«Unser Kanton verfügt über einen reichen Schatz gelebter Traditionen und Bräuche, welche von Generation zu Generation überliefert werden», heisst es im Regierungsratbeschluss zu den diesjährigen Auszeichnungspreisen. Diese verleiht der Kanton alljährlich an Einzelpersonen sowie Organisationen.

Das Kuratorium schlägt dem Regierungsrat vor, einen Kunstpreis im Betrag von 20'000 Franken und acht Fachpreise von je 10'000 Franken auszurichten. In Ergänzung dazu verleiht der Kanton einen Anerkennungspreis in der Höhe von 10'000 Franken. Letzterer geht in diesem Jahr an die beiden Organisatoren der alle drei Jahre stattfindenden Sonnwendfeier in Oensingen.

Der Anlass diene laut Kanton dem Erhalt wichtiger Traditionen, weshalb der Vogelherdclub (VCO) und der Ravellen-Club (RCO) den Anerkennungspreis an der offiziellen Feier vom 19. Oktober in Grenchen empfangen dürfen. Die beiden Vereine blicken auf eine bald hundertjährige Geschichte zurück.

1912 entzündeten Oberdörfler auf der Ravelle westlich der Neu-Bechburg das erste Höhenfeuer, zehn Jahre später wurde der Verein gegründet. Die Unterdörfler wollten auf dem Vogelherd östlich der Neu-Bechburg das noch grössere Feuer entfachen und gründeten deshalb 1921 ihren eigenen Verein.

Auch heute noch ist die freundschaftliche Rivalität spürbar, wenn die beiden Vereine in fünf Bildern den Nachthimmel mit Feuerwerk erleuchten. «Beide Vereinigungen haben sich der Feier der Sonne, des Lichts und des Feuers als Symbole für Leben und Wachstum verschrieben», hält der Regierungsrat weiter fest. Dieser Brauch leiste folglich als immaterielles Kulturerbe einen wichtigen Beitrag zur kollektiven Erinnerung an den heidnischen Brauch der Höhenfeuer.

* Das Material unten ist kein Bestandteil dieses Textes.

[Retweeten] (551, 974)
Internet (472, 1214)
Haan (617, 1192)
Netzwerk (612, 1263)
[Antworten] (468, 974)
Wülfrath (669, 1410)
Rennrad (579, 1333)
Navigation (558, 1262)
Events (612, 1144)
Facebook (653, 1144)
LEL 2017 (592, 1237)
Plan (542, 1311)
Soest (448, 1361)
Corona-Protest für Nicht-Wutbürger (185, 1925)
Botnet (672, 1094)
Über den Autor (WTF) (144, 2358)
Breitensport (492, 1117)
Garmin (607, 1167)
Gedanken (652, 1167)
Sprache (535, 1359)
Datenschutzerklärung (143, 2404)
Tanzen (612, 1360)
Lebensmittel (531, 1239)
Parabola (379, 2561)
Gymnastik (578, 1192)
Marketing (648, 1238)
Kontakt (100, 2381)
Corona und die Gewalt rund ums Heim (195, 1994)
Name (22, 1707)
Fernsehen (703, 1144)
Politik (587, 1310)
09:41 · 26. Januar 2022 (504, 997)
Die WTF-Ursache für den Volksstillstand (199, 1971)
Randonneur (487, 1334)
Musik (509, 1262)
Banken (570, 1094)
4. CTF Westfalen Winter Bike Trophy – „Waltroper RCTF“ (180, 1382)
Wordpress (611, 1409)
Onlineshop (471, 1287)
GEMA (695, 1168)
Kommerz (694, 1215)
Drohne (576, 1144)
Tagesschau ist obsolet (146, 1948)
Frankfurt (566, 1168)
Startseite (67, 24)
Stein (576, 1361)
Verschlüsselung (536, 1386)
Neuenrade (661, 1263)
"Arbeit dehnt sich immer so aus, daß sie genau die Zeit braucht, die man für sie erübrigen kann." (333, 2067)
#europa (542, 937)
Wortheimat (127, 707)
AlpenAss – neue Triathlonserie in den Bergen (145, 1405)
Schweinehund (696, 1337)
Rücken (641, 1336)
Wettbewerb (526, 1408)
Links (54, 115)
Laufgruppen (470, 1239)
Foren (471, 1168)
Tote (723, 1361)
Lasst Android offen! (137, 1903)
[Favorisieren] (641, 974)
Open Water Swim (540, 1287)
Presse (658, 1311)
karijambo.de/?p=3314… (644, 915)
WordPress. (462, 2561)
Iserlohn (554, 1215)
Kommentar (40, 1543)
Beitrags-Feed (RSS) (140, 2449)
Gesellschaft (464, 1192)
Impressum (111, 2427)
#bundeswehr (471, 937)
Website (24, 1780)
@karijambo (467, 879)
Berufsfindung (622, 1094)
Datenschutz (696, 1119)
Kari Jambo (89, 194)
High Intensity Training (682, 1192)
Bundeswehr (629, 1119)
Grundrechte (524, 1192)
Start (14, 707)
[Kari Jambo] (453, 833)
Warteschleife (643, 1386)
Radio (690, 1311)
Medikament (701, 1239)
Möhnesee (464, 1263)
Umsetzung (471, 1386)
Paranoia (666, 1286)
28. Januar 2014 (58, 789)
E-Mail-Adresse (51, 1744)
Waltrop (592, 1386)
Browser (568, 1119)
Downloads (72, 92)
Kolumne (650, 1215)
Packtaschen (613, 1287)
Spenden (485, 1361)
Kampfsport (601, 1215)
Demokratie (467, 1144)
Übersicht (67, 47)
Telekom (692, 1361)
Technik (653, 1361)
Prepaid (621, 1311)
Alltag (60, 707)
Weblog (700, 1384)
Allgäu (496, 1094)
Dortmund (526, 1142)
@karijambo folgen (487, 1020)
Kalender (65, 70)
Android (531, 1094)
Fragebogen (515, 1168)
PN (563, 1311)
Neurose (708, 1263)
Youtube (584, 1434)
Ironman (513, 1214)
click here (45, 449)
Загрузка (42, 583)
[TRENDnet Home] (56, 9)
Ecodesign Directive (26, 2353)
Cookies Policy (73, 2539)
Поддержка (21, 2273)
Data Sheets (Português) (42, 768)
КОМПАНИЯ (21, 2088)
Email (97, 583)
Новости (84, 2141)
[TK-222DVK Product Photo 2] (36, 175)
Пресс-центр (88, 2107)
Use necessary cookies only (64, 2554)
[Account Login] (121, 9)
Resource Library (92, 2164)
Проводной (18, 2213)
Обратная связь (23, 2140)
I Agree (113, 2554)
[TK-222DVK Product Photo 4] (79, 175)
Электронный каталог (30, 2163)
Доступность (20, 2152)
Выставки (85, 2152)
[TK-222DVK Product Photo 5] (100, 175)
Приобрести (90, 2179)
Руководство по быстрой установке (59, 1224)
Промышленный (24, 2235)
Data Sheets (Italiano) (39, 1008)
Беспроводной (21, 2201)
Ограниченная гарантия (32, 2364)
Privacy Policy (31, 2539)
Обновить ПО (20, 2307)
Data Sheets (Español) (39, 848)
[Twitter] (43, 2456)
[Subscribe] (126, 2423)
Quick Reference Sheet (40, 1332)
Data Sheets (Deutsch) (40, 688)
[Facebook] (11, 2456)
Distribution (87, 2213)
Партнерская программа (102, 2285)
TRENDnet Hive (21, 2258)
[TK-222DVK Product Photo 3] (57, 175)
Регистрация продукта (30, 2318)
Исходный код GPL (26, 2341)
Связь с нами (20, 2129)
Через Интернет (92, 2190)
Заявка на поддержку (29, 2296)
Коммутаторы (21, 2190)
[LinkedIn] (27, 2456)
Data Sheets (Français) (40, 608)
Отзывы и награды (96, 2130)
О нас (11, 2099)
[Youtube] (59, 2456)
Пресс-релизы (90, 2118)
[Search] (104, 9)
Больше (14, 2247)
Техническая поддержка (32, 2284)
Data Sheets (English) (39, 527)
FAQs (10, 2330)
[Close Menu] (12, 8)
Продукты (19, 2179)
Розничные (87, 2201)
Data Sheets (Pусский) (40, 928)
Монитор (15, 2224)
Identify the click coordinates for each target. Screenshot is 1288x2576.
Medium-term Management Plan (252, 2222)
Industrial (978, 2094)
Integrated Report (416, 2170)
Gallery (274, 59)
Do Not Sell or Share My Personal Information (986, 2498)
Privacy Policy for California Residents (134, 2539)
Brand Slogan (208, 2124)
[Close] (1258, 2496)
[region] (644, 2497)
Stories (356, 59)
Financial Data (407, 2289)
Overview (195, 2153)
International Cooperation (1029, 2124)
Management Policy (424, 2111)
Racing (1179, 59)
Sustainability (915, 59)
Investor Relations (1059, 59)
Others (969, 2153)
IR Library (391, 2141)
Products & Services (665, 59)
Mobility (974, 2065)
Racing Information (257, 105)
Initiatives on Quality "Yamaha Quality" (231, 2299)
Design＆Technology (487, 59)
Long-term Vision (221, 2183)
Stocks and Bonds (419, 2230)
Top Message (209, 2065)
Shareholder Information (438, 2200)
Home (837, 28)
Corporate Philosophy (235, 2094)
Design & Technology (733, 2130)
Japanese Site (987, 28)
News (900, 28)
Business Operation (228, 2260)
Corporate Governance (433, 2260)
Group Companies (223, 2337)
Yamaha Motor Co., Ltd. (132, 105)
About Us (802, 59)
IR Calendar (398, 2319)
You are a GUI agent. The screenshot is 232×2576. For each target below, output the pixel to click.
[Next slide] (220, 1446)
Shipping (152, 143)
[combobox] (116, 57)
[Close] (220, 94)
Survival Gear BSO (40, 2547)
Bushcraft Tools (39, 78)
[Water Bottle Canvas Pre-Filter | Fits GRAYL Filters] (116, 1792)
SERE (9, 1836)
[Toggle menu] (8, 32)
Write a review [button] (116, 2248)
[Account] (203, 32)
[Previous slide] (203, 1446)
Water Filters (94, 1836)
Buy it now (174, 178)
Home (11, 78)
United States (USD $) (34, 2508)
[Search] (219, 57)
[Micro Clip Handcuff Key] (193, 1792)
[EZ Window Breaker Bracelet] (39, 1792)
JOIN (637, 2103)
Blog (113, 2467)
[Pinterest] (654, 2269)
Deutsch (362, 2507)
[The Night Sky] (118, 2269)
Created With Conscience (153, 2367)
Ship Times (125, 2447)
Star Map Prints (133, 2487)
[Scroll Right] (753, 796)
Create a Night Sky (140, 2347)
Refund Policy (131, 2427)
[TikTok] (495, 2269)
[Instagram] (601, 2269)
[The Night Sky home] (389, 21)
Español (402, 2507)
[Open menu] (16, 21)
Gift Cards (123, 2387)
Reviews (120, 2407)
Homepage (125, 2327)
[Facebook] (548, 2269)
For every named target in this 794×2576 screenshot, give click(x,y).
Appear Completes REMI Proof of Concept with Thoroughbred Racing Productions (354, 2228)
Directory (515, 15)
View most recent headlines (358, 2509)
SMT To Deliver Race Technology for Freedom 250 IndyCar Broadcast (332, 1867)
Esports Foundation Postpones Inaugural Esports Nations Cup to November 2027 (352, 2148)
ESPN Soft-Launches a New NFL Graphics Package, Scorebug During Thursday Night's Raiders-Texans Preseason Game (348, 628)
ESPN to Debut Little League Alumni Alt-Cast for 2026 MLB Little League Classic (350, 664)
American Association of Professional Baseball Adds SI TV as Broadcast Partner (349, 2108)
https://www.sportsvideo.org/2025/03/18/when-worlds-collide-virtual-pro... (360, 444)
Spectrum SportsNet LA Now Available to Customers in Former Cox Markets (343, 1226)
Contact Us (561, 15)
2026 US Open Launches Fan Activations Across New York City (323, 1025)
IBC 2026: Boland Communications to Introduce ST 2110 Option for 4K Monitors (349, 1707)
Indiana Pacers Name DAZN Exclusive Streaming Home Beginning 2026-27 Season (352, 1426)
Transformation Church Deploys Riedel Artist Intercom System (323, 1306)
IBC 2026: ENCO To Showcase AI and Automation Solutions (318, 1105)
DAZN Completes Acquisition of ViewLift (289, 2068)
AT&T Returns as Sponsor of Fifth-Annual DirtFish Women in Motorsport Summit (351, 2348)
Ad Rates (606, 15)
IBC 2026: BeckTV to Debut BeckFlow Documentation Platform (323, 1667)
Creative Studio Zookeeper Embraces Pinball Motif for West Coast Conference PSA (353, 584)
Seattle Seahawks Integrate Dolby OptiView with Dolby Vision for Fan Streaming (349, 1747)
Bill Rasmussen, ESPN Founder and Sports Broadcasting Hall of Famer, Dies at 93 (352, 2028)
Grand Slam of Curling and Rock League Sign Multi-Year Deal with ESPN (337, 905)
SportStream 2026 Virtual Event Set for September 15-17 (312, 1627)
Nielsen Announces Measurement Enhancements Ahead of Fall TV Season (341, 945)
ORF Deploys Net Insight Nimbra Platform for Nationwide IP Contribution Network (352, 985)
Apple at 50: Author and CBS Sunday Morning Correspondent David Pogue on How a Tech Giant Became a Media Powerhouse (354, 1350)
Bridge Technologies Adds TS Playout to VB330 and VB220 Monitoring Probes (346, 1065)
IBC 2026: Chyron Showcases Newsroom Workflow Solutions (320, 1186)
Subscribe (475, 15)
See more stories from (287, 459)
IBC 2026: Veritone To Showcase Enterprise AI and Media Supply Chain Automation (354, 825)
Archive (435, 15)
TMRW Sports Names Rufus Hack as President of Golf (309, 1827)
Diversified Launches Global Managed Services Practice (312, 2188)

Anlass macht Gemeinde bekannt

«Uns ist schon bewusst, dass die Sonnwendfeier ein wichtiger Anlass für die Gemeinde ist», sagt RCO-Präsident Urs Ackermann. Der Anlass mache die Gemeinde bekannt und attraktiv. «Aber dass wir vom Kanton für diesen Brauch geehrt werden, kam total überraschend.» Auch für VCO-Präsident Hans Schnider kam der Preis aus heiterem Himmel. «Wir sind sehr stolz darauf, diese Tradition weiterzuführen.»

Seitens der Gemeinde ist die Freude über die überraschende Anerkennung gross: «Ich mag das den Organisatoren und allen Helfern sehr gönnen», sagt Gemeindepräsident Fabian Gloor. «Solch grosse Anlässe erfordern schliesslich auch immer viel ehrenamtliches Engagement.» Für Gloor beweist dieser Preis: Die Sonnwendfeier trägt eine grosse traditionelle Bedeutung für den gesamten Kanton.

Preisgeld nicht im Vordergrund

Die letzte Sonnwendfeier fand im März dieses Jahres statt. Doch die dreijährige Vorbereitungszeit verlor sich regelrecht im Nebel: «Eine Enttäuschung», lautete das Fazit. Es regnete, dicke Wolken und nicht abziehender Rauch versperrten die Sicht auf das Himmelsspektakel. «Die definitive Abrechnung haben wir zwar noch nicht», sagt RCO-Präsident Urs Ackermann. «Aber finanziell gesehen war das ein ganz schlechtes Jahr.» Da kommt der Zustupf des Kantons genau zum richtigen Zeitpunkt: «Nach so einem Flop kommt uns natürlich jeder Rappen gelegen.»